If you follow closely EMA’s “Questions and answers for marketing authorisation holders/applicants on the CHMP Opinion for the Article 5(3) of Regulation (EC) No 726/2004 referral on nitrosamine impurities in human medicinal products” an important regulatory update was added to Q&A 22
Amendment of Q&A 22 to indicate that no variation should be submitted to implement temporary above AI limits in specifications
@Yosukemino already reported (Dec’22) the addition of Q&A 22
The updated part is as follows;
MAHs are expected to ensure that the implementation of adequate controls for the detected nitrosamines is done as a matter of priority. During the use of the interim limit, monitoring measures may be evaluated by the lead authority as required. However, it is not the expectation that MAHs include these interim limits in specifications via variation.(updated)

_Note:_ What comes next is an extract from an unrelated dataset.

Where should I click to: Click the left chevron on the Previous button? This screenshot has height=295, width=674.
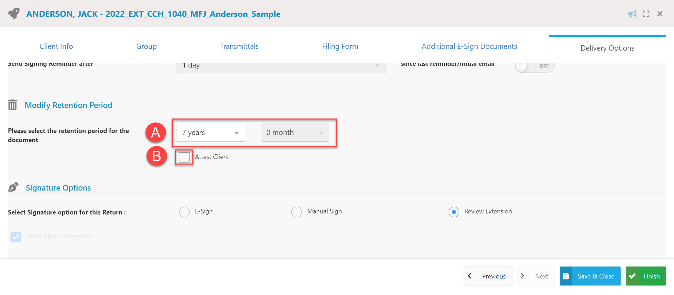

Doesn’t it give you a feeling that the regulatory agencies are now understanding what they have unleashed and trying to put back the toothpaste in the tube. I think the recommendation of not including any limits in the drug specification is a way to wait till the TD50 of several of these nitrosamines are published and then slowly let this problem go away, as, may be in many cases with NDSRIs, a limit of 1.5 mcg/day may be adequate.
May be you are correct. I see, as these are interim limits derived from already available AI by LTL approach, they may have indicated that - let the interim limits not part of specifications.
No new TD50’s are going to be published because nobody is running new carcinogenicity studies for nitrosamines.
I wonder why this update was not considered revision 15. It is still revision 14 even though revision 14 was already published on 21 December 2022.
To help your understanding of the updates, I add the slide by NIOG.
If it is applied, we may set an interim limit of up to four years to avoid a shortage of drugs. But I’m not sure whether the period is enough or not. I’m not sure about the limit, either.
And we don’t have to include these interim limits in specifications via variation, however, monitoring measures may be evaluated by the lead authority as required. Then we should set the in-house specification for releasing tests by ourselves.
Yes, anyway the AIs for most of the NDSRIs were not based on TD50 studies but surrogate studies. Example, N-nitrosamine of Varenecline. Surrogate selection based on read across is an approximation and can vary from scientist to scientist. So, it may be better that unless real work is done to find the TD50s (may take 2 years per molecule or may be 6 months if an alternative is allowed), it may be better that the agencies hold back on published these values. FDA has refrained. I was told that Health Canada will not publish beyond the 24 they have published. I think EMA has been too open with this 
and may have to decide if they want to publish information unless the nitrosamine justifies a limit of 1.5 mcg/day or is very carcinogenic (some larger nitrosamines are)
I do agree with you that it feels like EMA seems to have realized that they went too far on the restrictive side, and that with NDSRIs especially, things are getting out of control. The interim limits are shy steps backwards, but I don’t expect either anytime soon getting new AI based on experimental data.
There has been a strange radio silence since December
I think we all should appreciate EMA for coming up with regular updates - which is lacking with other agencies, irrespective of which step it is (forward or shy step backward).
This gives sense, agency is also continuously learning things with time and understanding industry problems. Soon we may have solution!
Coming to the business of TD50’s - As a toxicologist, i feel this may not be long-term viable value for establishing compound specific safe levels. For nitrosamines- most of them still unstudied, the relative potency categorization and classification might be useful approach.
Having said above- Testing for mutagenicity driven carcinogenicity will remain essential to understand the real risk with more new approach methodologies but not by 2-year rodent study.
Good to know this. It would be great if any of the agencies provide a pathway related to the studies needed to establish that their nitrosamine may not be carcinogenic, so that sponsors could control it at 1.5 mcg/day. I am seeing the plight of the unapproved drugs that are secondary and tertiary amines. Basically, as you said, radio silence from at least FDA and Health Canada, while people are going crazy wondering what they should do.